W świąteczny weekend mogą wystąpić zorze polarne
Aktywność słoneczna od kilku tygodni utrzymuje się na niskim poziomie tylko z pojedynczymi rozbłyskami klasy C. W świąteczny weekend dziura koronalna może jednak spowodować burzę geomagnetyczną.
Nieuchronnie zbliża się minimum słoneczne, co widać już bardzo wyraźnie. Aktywność słoneczna w ciągu ostatniego miesiąca niezmiennie utrzymuje się na bardzo niskim poziomie - brak zarówno silnych rozbłysków, jak i aktywnych regionów, zdolnych by takie wyprodukować. Kolejnym czynnikiem, który przekonuje nas do zbliżającego się minimum jest coraz mniejsza ilość protuberancji słonecznych.
Następną oznaką zbliżającego się minimum jest coraz większa ilość dziur koronalnych powstających na naszej dziennej gwieździe. To właśnie z nich emitowany jest wiatr słoneczny, który ostatnio był odpowiedzialny za powstanie zórz polarnych, widocznych nawet na terenie naszego kraju.

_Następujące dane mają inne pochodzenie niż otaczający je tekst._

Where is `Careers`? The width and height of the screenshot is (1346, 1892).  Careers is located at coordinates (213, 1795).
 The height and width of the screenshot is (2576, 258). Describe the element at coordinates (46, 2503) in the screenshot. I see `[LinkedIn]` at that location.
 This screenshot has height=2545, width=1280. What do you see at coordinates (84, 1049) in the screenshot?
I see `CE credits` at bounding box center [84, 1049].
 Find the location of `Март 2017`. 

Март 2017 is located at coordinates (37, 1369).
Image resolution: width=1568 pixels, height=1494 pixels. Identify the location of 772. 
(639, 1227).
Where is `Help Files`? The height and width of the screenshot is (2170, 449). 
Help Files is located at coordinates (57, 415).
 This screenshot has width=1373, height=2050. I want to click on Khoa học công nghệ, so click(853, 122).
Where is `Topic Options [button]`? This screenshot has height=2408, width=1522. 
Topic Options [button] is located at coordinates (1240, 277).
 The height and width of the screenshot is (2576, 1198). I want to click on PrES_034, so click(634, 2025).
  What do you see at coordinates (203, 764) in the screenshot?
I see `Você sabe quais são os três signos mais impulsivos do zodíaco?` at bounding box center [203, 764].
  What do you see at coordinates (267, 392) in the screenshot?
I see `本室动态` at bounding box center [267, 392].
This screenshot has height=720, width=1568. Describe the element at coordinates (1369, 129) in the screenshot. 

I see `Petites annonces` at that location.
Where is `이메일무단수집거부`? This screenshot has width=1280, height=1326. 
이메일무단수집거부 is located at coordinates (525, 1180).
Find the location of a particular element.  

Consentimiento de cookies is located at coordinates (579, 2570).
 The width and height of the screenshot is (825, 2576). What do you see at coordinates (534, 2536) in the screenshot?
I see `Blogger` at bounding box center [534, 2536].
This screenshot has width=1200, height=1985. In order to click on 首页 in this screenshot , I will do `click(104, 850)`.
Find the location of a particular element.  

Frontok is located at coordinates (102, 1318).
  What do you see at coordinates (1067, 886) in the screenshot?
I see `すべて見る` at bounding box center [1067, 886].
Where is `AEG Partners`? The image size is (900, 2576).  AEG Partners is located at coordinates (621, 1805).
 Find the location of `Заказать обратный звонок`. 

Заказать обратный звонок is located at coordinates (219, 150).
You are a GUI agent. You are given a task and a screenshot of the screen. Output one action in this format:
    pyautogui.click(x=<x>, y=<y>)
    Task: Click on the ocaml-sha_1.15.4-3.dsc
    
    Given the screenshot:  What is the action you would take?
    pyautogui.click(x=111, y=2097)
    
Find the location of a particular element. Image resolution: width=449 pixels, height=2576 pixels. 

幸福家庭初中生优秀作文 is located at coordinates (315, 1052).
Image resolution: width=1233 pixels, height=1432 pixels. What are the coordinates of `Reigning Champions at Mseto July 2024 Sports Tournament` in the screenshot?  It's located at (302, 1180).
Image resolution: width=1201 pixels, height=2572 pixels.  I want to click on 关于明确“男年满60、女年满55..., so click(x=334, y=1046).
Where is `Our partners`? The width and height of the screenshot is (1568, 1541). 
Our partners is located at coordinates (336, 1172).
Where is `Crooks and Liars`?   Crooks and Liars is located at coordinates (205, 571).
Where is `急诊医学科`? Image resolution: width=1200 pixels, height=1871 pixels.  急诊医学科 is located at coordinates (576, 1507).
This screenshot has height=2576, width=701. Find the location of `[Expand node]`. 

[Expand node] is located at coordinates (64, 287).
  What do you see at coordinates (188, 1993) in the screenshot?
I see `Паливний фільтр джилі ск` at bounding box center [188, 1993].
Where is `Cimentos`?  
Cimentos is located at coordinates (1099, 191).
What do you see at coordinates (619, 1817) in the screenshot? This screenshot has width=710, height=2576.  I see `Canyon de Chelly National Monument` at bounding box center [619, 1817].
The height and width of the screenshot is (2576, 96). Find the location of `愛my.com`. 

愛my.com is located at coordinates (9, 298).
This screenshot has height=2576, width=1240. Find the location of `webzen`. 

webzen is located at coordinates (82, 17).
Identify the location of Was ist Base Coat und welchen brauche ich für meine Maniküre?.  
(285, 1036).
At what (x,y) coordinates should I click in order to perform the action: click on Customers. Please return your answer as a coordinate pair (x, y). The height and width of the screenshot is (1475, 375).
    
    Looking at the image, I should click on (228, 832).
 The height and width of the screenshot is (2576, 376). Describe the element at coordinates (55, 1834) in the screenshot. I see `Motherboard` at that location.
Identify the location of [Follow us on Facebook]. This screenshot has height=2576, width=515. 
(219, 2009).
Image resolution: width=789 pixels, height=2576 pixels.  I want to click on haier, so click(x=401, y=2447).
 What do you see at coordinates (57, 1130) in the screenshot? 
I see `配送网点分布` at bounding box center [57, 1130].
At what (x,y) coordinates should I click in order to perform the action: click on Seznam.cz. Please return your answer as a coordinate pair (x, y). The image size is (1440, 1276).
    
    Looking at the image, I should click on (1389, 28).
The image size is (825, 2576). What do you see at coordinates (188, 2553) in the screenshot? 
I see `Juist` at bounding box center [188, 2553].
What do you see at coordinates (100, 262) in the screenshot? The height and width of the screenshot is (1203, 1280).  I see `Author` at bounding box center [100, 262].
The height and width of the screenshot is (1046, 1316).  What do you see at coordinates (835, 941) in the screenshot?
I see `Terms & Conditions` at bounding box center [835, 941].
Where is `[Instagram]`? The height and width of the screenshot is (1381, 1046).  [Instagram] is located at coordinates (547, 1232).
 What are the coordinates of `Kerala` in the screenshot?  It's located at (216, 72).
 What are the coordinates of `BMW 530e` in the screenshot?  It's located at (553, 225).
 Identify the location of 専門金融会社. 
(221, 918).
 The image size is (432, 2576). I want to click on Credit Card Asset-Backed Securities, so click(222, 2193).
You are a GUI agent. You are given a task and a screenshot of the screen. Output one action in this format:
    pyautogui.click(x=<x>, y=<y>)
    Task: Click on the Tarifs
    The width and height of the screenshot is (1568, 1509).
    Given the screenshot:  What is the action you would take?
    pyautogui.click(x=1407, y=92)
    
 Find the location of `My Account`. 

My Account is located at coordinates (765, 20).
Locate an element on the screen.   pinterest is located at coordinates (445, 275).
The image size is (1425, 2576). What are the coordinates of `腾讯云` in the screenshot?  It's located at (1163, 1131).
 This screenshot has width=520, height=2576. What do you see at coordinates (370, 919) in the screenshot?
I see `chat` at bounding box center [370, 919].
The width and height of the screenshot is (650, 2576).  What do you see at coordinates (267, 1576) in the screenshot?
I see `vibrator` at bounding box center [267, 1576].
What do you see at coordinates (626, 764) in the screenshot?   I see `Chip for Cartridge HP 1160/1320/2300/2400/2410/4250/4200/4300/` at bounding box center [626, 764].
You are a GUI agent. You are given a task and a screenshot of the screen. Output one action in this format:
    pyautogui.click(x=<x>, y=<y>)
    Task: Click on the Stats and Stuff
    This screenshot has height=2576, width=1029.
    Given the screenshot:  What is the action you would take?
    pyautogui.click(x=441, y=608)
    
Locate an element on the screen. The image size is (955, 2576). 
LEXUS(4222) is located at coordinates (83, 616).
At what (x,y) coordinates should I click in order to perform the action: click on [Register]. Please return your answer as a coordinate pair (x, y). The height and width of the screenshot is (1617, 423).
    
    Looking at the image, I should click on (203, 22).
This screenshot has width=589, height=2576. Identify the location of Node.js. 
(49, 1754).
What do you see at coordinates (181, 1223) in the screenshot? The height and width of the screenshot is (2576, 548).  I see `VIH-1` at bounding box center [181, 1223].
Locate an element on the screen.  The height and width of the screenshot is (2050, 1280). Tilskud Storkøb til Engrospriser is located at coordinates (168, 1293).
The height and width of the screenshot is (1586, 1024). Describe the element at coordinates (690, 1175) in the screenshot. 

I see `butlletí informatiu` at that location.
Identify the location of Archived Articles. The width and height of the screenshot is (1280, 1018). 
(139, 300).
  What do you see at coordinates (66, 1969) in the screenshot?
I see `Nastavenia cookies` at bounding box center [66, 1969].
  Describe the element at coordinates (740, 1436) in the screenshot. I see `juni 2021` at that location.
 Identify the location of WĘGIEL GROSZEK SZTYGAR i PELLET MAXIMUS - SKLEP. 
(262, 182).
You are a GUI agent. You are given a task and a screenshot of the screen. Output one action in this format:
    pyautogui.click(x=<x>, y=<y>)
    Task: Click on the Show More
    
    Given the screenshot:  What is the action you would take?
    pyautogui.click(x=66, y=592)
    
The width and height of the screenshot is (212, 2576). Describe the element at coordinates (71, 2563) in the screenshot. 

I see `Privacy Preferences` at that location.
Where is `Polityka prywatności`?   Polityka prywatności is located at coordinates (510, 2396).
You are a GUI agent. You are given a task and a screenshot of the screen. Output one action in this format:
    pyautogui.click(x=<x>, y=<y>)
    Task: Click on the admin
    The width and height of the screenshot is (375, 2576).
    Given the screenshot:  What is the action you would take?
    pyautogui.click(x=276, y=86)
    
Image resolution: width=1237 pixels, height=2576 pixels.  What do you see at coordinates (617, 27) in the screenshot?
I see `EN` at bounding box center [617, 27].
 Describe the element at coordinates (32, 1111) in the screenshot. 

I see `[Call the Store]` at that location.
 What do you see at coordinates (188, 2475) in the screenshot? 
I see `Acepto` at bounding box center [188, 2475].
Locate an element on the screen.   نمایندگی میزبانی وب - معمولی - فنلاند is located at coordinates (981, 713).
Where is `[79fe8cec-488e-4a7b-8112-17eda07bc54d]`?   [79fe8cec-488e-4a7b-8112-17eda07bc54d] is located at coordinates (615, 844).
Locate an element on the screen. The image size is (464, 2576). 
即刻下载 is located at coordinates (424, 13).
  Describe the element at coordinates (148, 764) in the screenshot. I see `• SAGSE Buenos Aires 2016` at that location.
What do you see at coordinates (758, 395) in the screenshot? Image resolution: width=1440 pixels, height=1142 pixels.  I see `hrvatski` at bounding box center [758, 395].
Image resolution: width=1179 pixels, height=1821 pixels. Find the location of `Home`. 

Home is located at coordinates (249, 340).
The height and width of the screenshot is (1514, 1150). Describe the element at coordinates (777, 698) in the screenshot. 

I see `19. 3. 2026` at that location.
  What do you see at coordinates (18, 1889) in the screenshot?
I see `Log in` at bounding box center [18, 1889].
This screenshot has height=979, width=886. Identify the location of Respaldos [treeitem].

Tym razem na środku tarczy słonecznej pojawiła się kolejna duża dziura koronalna, a wiejący z niej wiatr słoneczny spowoduje burzę magnetyczną w świąteczny weekend. Istnieje prawdopodobieństwo, że w Święta Wielkanocne czeka nas zorza polarna, jednak w tym momencie ciężko ocenić dokładnie szansę na wystąpienie tego zjawiska.